What inspired you to start Kitchen Podular?
It was about two years ago. We saw the movement, we understood the way that the chain restaurants worked, and we knew we could make them more efficient, avoiding having to scale their menu back to handle increased delivery demand. We came up with our own version that was a cross between restaurants and delivery: Kitchen Podular.
We build modular construction. We basically take out everything that's not necessary for our ghost kitchen. You need a pick‑up window, you need a drive‑thru window and voila. The main difference between us and some of the commissary ghost kitchens out there is mostly that they're inside of a warehouse or a building and the driver has to go inside and pick up.
We are a building. We need non‑traditional real estate, whether it's a bunch of shrubs or an area set back off the side of a building. It's something that can be taken out, be placed in and all of a sudden, your cap rate goes up. You have non‑traditional revenue off of your non‑traditional real estate that was just sitting there. Maybe it was landscaping.
We don't use shipping containers. We build from scratch. We can build any size and shape, but the important thing is we use a facade and we make it fit into the environment. We build it with that brand's look and feel—a mini version of it.
We are a ghost kitchen, meaning we're a satellite kitchen that you can serve food out of for delivery or for pickup. In Europe, they call them dark kitchens because they don't always have to have the look and feel the brand they might represent.
The main difference between Kitchen Podular and maybe a typical commissary kitchen is that these often house multiple brands under one roof. We are four walls, your own walking cooler, your own dishwashing bomb, and sink, and dishwasher—you have everything to run your business yourself in your own environment. A lot of brands that we're dealing with really respect this because that's the definition: A brand is proprietary.
What emerging consumer needs did you notice that you wanted to meet and fulfill better with this service?
There's always a marketplace for eating out. I love to eat out more than delivery myself, but we're all really busy and have a lot of demands, with kids, our jobs. Everything's digital, which means you move faster and harder, so why not just get the food delivered?
With the trend of delivery, it's not as necessary to have a 10,000 square‑foot restaurant that's half empty. If 50% of your revenue is coming from delivery, then you need to hub and spoke it.
Everybody searches for “near me.” That's the most popular search online. You search “I want tacos,” and boom, “Oh, my God, that restaurant is here in my area, and they'll deliver it to me or I could pick it up? Great.”
What we're finding is that with some of the major brands we're dealing with, they'll go pay for that number one iconic location in a city. Traditionally, for a box restaurant, the cost is $800,000 to $1.2 million to lay the building and run the infrastructure.

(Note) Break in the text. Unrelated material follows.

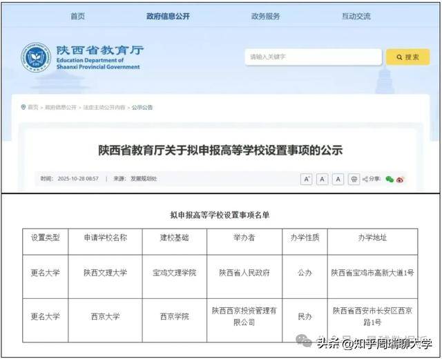Select the middle A font size icon

(323, 179)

With us, we're about $150,000 for the pod, and your equipment can cost upwards of $200,000 depending on what you use. So it's four restaurants to one. It's a big difference.
What types of clients, ranging from hospitality brands to pure restaurants, do you most often work with?
We have the gamut of it. There's no clear standout brand that's different. Every brand is doing this all at once now because it is a buzzword. As their lease start to expire, they are downgrading—they don't need that sit-down dining room. Everybody's trying to figure out the best way to do it right now.
What are some of the most notable places you've built pods?
A self‑serve car wash. Think about it. You have power, water, utilities—it's all right there. They're all close to homes, they're all old and not remodeled, and so we can easily go in and improve it. It's usually a space saver for somebody preserving that land to do a development or something. I think that's probably one of the most unique ones we've done.
One of the trends we are tracking right now at PSFK is the creative repurposing of spaces. This seems right up Kitchen Podular's alley.
Think about all the unused space here in Vegas. They used to build everything set back, and then have acres in front of these casinos that were just nothing. That is valuable real estate. A lot of Americans felt that way. So, in front of these locations, on the side, tucked in the corners, that's where we thrive. It doesn't interfere.
What do you think we'll see more of in the future of food service? More flexible, delivery-friendly types of spaces, or something else?
Automation. I think voice automation will triple revenue for drive‑thrus. Automakers are starting to put apps in where you can just order food through your car. Also drone delivery, we're going to be the Jetsons very soon.
Ironically, in India, in China, in Canada and in Britain, they're all so much further ahead of us with these models. We're just catching on to it right now.
Why do you think that is?
Because we have restaurant chains here that are massive. Nobody else has the type of chains that we have. We have chains that have 10,000 restaurants in America. We just specialize in that. When you're a big brand, you're a big ship, and they move slower. They just don't adapt to technology and such as fast as somebody smaller and more agile. With that said, they're all moving fast now.
I think that all that is going to have an impact on how we get our food. I think that commissary kitchens, ghost kitchens and pods are all going to thrive in this. It's a free for all right now. Nobody owns the whole thing.